# Problem to work on
From the entries that follow, copy exactly the lines beginning at the line holding "InterPro (129, 617)" and continuing through the line holding "PROSITE (769, 541)".

# Data to use
^^^^^^^^^^^^^^^^
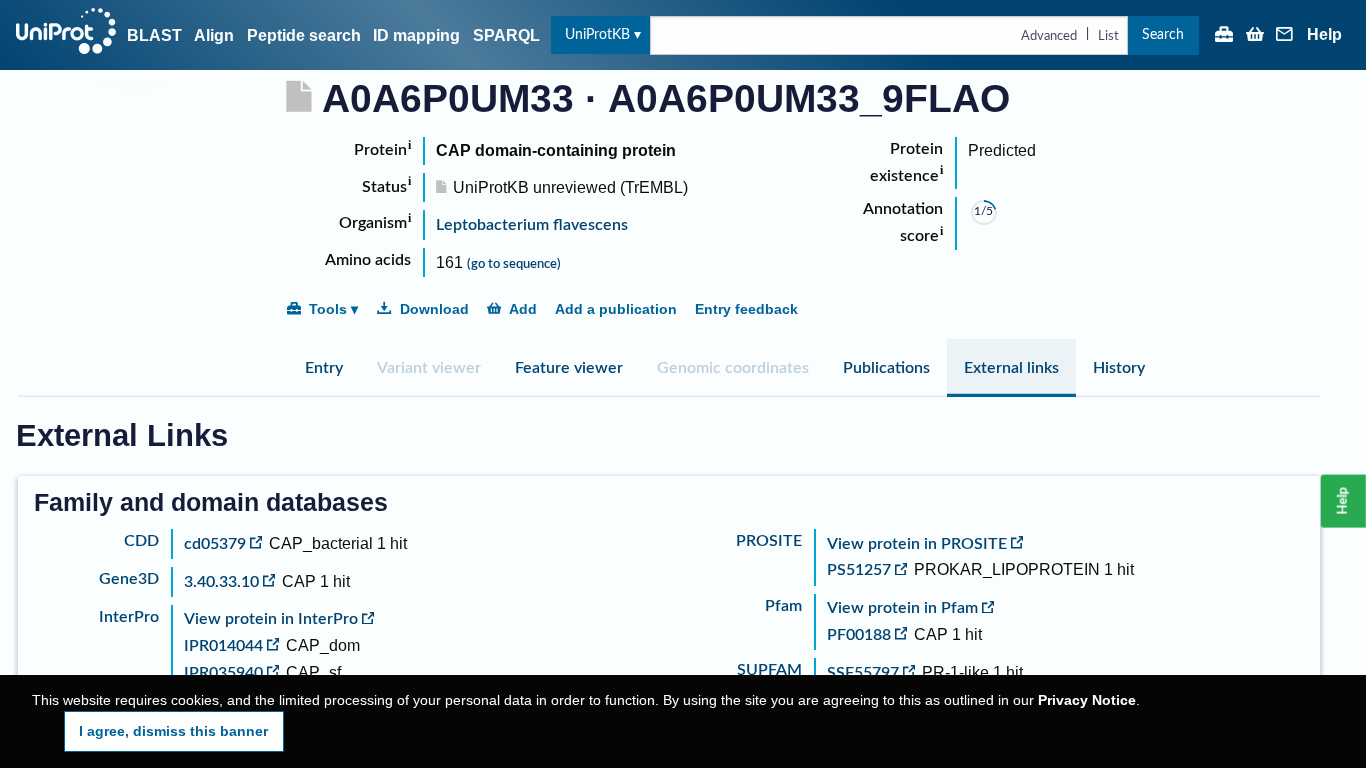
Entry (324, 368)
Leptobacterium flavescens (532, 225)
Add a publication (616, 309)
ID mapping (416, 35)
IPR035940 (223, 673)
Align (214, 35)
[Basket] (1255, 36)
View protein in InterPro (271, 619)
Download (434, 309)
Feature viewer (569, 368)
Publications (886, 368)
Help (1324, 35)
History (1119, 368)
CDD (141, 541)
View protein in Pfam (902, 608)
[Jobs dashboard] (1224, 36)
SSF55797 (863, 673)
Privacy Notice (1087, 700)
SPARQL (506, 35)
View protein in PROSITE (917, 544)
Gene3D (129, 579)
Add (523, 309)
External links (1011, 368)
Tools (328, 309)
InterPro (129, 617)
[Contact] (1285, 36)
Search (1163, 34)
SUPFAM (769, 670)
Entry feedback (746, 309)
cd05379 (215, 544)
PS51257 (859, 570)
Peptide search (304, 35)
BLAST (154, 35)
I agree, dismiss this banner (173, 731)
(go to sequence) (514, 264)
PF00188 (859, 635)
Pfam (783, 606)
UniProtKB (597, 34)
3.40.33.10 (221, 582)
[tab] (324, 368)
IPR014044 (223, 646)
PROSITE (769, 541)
^^^^^^^^^^^^^^^^
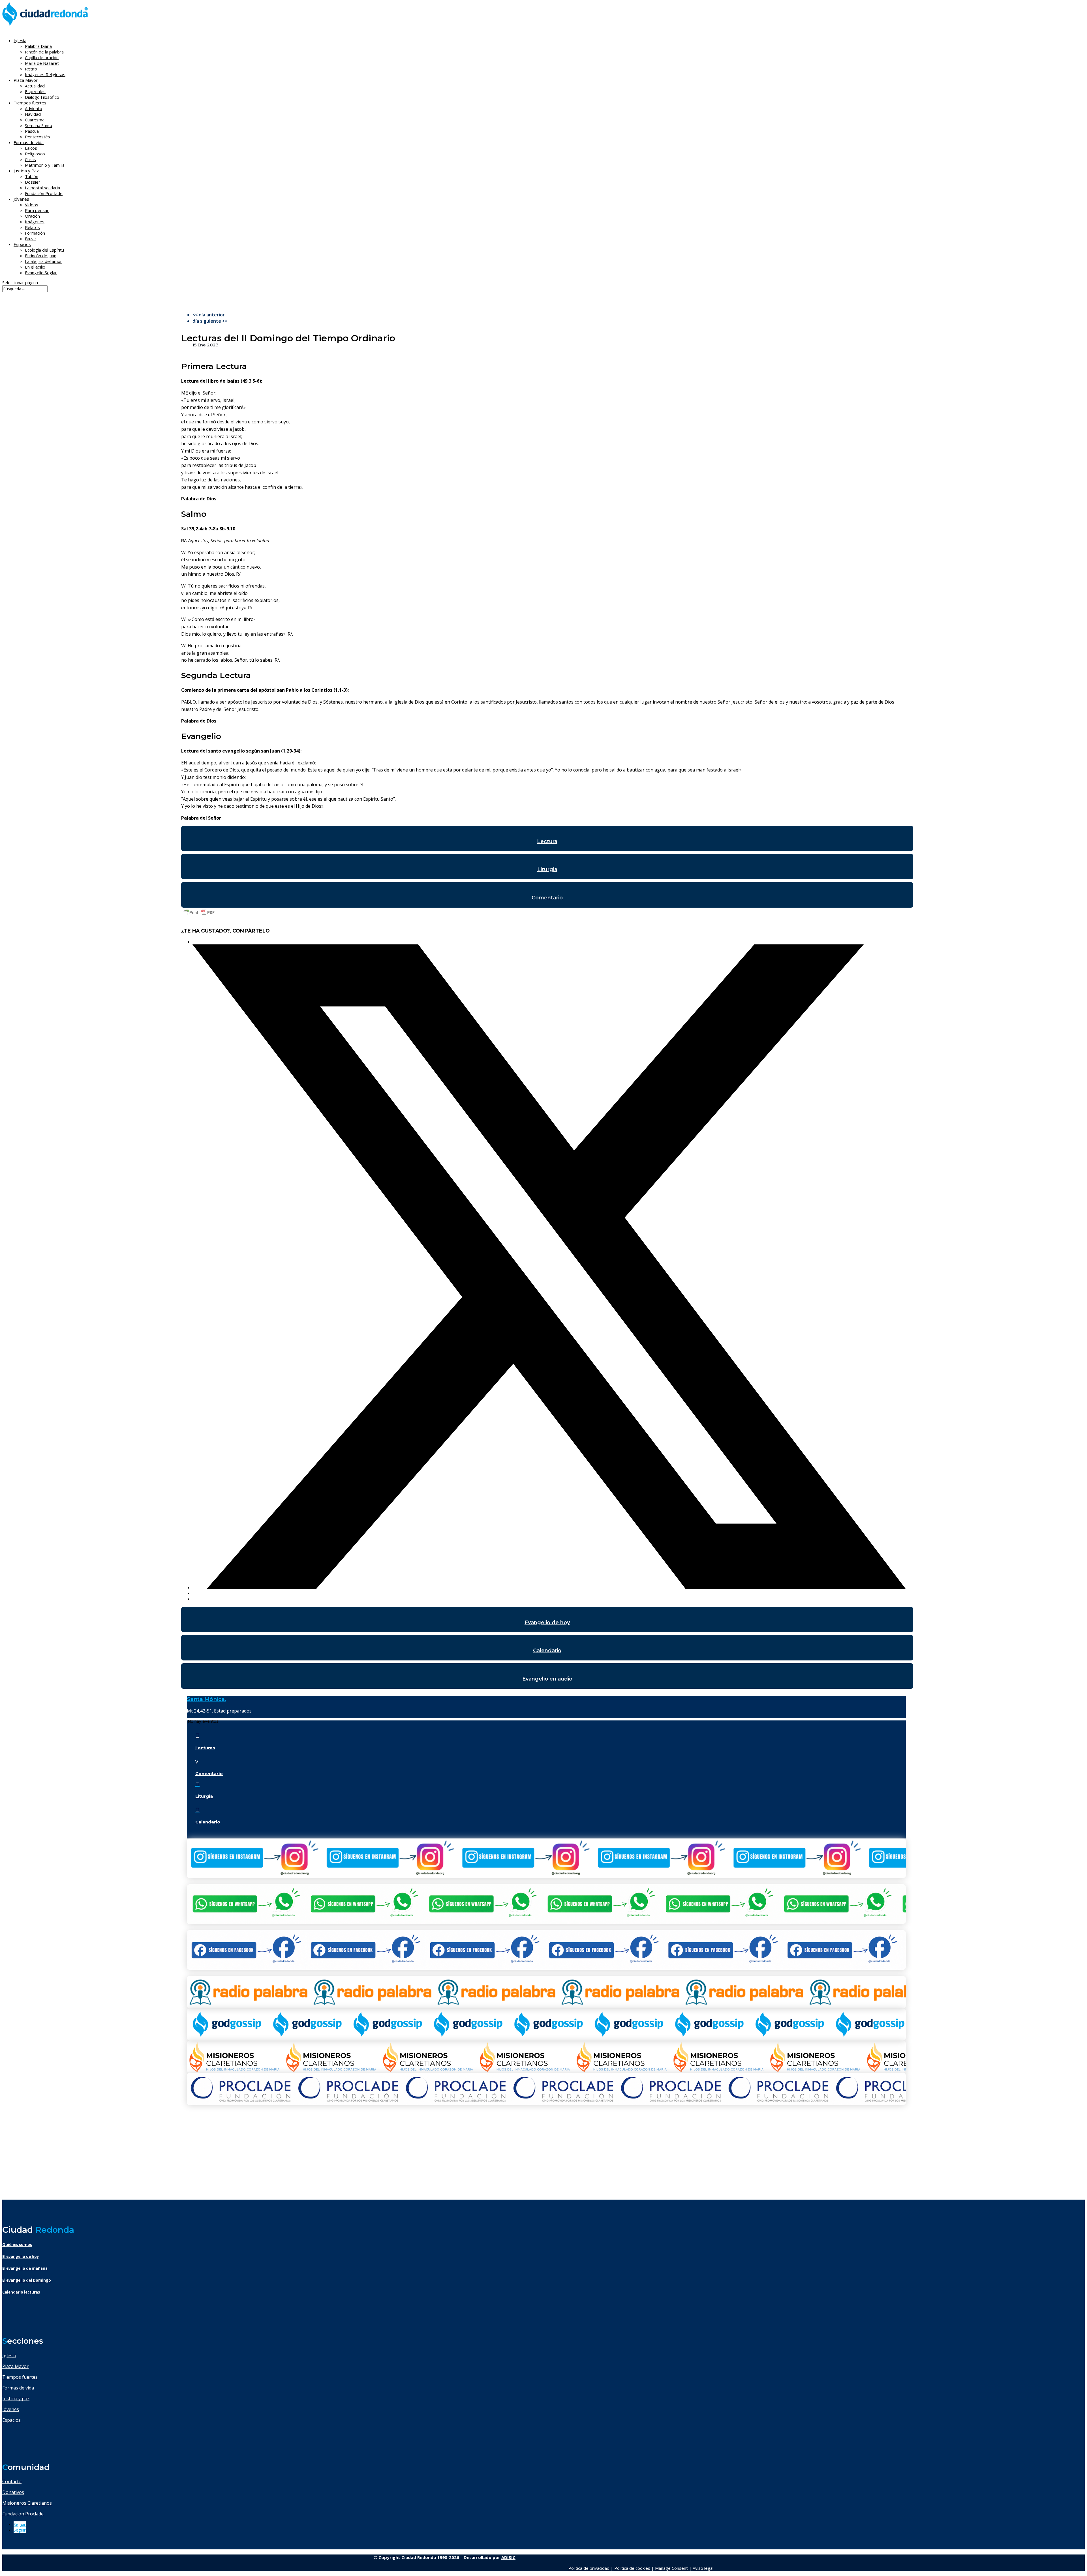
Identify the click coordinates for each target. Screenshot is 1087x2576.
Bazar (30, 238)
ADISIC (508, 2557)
^^^^^^^^^^^^^^^^
# Result of the task
InterPro (129, 617)
[Contact] (1285, 36)
Search (1163, 34)
SUPFAM (769, 670)
Entry feedback (746, 309)
cd05379 (215, 544)
PS51257 (859, 570)
Peptide search (304, 35)
BLAST (154, 35)
I agree, dismiss this banner (173, 731)
(go to sequence) (514, 264)
PF00188 (859, 635)
Pfam (783, 606)
UniProtKB (597, 34)
3.40.33.10 (221, 582)
[tab] (324, 368)
IPR014044 (223, 646)
PROSITE (769, 541)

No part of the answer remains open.